DC Crimebusters - Georgetown Data Analytics Certificate, Spring 2015

Rana, David, Mike, Kathleen and Andrew

DC Crimebusters set out to help users make knowledgeable decisions about their personal safety when taking Washington Metropolitan Area Transit Authority (WMATA) trains to their destinations. Riders have developed perceptions about Metro stops within the District based on anecdotal evidence and this analysis aims to support or disprove riders’ notions. The final product will be a mobile application in which users may enter their destination in Washington, DC and the time of travel, and our app will inform them of the relative safety of the destination neighborhood at that time. It will inform them which crimes to be most aware of and recommend taking a taxi or private car hire if the probability of being victimized exceeds a specified threshold.


Metro Usage Polls

Please take a few minutes to answer this poll question:



Overall, crime happens the closer a commuter gets to a Metro station. A Metro rider has a higher chance of encountering or being victimized by a crime because of his/her proximity to a station. In addition to this high level hypothesis, we also have the following based on our data:

Distance from Metro Station: Crime happens closer to a metro station.

Percent of Vacant Homes: The more vacant homes, the more likely crime will occur.

Percent of Occupied Homes: The more occupied homes, the less likely crime will occur.

Percent below the Poverty Line: The more residences below the poverty line, the more likely crime will occur.

Median Home Value: The higher the median home value, the less likely crime will occur.


Data files:

Washington, DC Crime information from the District of Columbia’s Open Data Initiative: 2014 crime data that included the type of crime, the time it occurred (broken out by day, evening and night), the date and the location.

Location of Metro Stations: includes addresses and latitude/longitude information that would allow us to map the Metro stations.

Demographic/Census Information: this data was broken out by block groups and included the following: Percent of vacant homes, percent of occupied homes, percent of population below the poverty line, the median home value and the median household income.

Data Exploration:

Before conducting deeper data analysis, such as the regression or classification of the data, we wanted to become familiar with the main features of the data set.

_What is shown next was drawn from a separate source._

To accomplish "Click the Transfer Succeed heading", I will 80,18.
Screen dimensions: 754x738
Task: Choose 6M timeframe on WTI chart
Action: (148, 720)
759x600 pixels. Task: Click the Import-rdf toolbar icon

In order to do this, we started with answering three questions:

  • What is the most common type of crime?
  • When did crimes most frequently occur?
  • Which metro station experience the most crime?

What is the most common type of crime?

Out of our data set of about 38,000 events, roughly 14,500 of those are of the type "THEFT/OTHER" making that the leading kind of crime in DC in 2014. Another 11,000 events are of the type "THEFT F/AUTO" which is specifically theft from auto vehicles. This means that around 67.5% of the crimes that occurred in 2014 are of some form of theft.

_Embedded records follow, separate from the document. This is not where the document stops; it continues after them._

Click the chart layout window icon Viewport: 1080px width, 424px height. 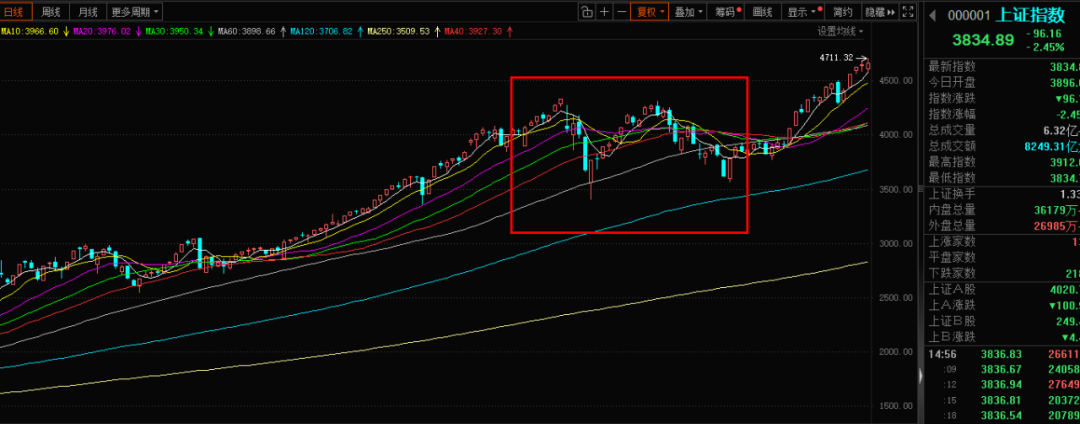[587, 12]
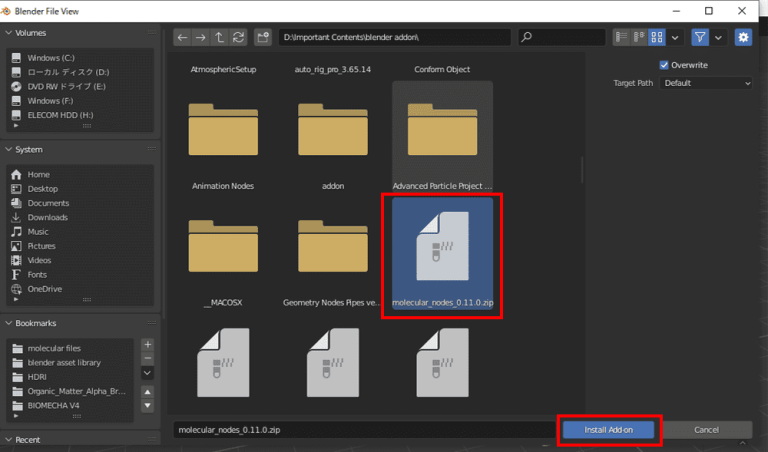Viewport: 768px width, 452px height.
Task: Select the molecular_nodes_0.11.0.zip file
Action: (441, 256)
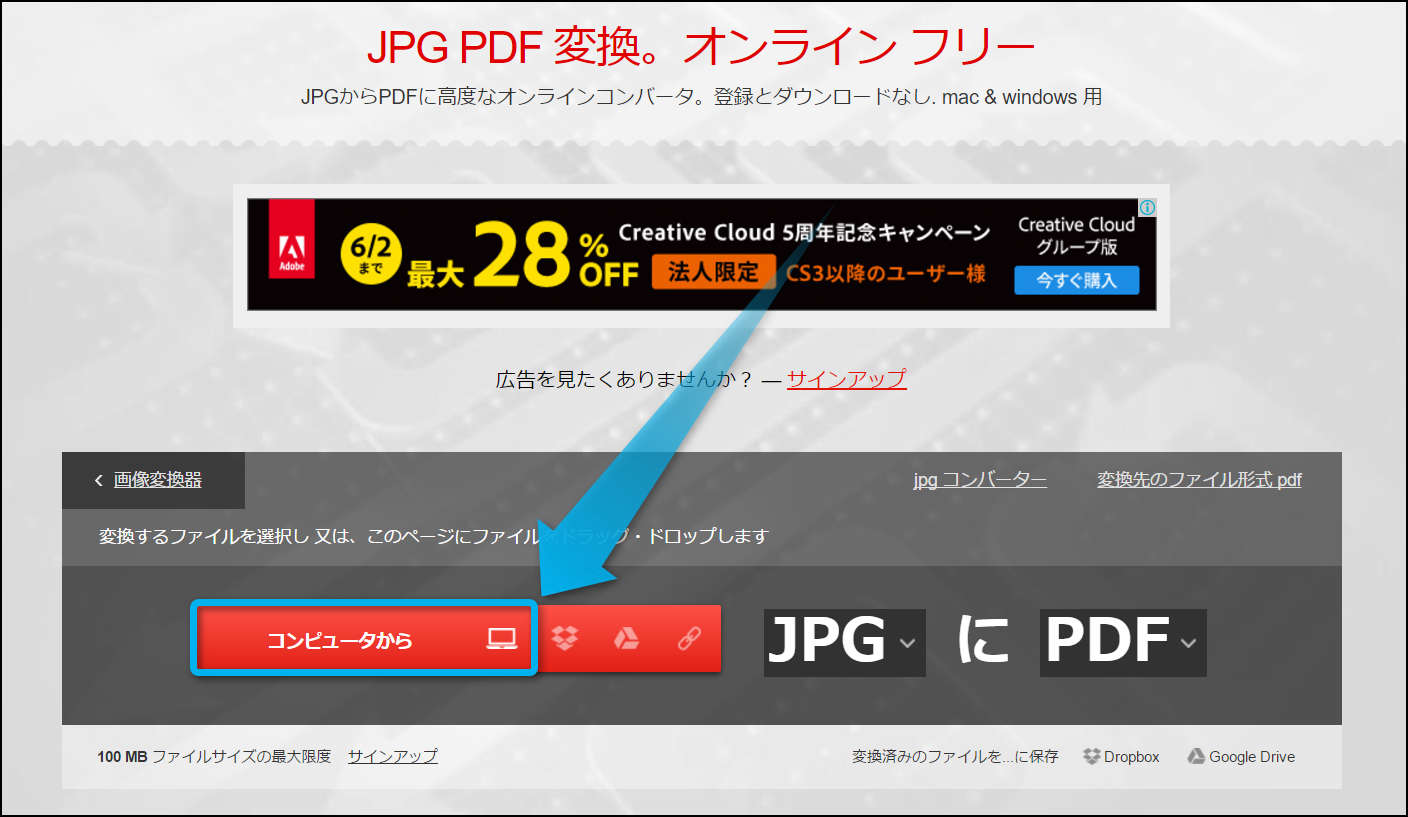Click the back chevron beside 画像変換器
This screenshot has width=1408, height=817.
[98, 481]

When did crime most frequently occur?

This graph shows us the breakdown of each Offense type by the shift - Day, Evening, and Midnight. We can see that the leading type of crime, THEFT/OTHER, occurred during the Evening shift. Theft from auto vehicles, specifically, occurred mainly during the Day shift. Another interesting observation is that the HOMICIDE type crimes occurred almost exclusively during the midnight shift.

Which metro station experienced the most crime?

Finally, we can see that the metro station that experienced the most crimes in 2014 was Columbia Heights with 2,593 crime incidents. Within that, THEFT/OTHER is the leading type of crime experienced.

Mapping individual variables against the dependent variable begins to reveal relationships. Through our investigation of the two graphs below, we were able to identify two potential explanatory variables - distance from Metro stations and percentage of households below the poverty line.

In [4]:
import numpy as np
from bokeh import plotting
from bokeh.models import HoverTool


df = pd.read_csv('CrimeEvents_CalculatedAttr.csv')

TOOLS = "save, hover"

poverty_percentage = u'Per Below Poverty Line'

distance = u'Distance from metro KM'

pov_frame = df[poverty_percentage].replace([np.inf, -np.inf, 0, np.str], np.nan).dropna() *100

hist1, edges1 = np.histogram(pov_frame, bins=20)

source1 = plotting.ColumnDataSource(data=dict(count=hist1))

fig1 = plotting.figure(title="Poverty Percentage and Crime Count",
                       tools=TOOLS, background_fill="#E8DDCB")

fig1.quad(top=hist1, bottom=0, left=edges1[:-1], right=edges1[1:],
     fill_color="#036564", line_color="#033649", source=source1)    

hover1 = fig1.select(dict(type=HoverTool))                  
hover1.tooltips=[("count", "@count"),]

fig1.xaxis.axis_label = 'Percentage Poverty Status'
fig1.yaxis.axis_label = 'Crime Count'

hist2, edges2 = np.histogram(df[distance], bins=20)

source2 = plotting.ColumnDataSource(data=dict(count=hist2))

fig2 = plotting.figure(title="Distance From Metro and Crime Count",
                       tools=TOOLS, background_fill="#E8DDCB")

fig2.quad(top=hist2, bottom=0, left=edges2[:-1], right=edges2[1:],
     fill_color="#036564", line_color="#033649", source=source2)  

hover2 = fig2.select(dict(type=HoverTool))                  
hover2.tooltips=[("count", "@count"),]                    

fig2.xaxis.axis_label = 'Distance From Metro (KM)'
fig2.yaxis.axis_label = 'Crime Count'

plotting.output_notebook(plotting.show(plotting.vplot(fig1, fig2)))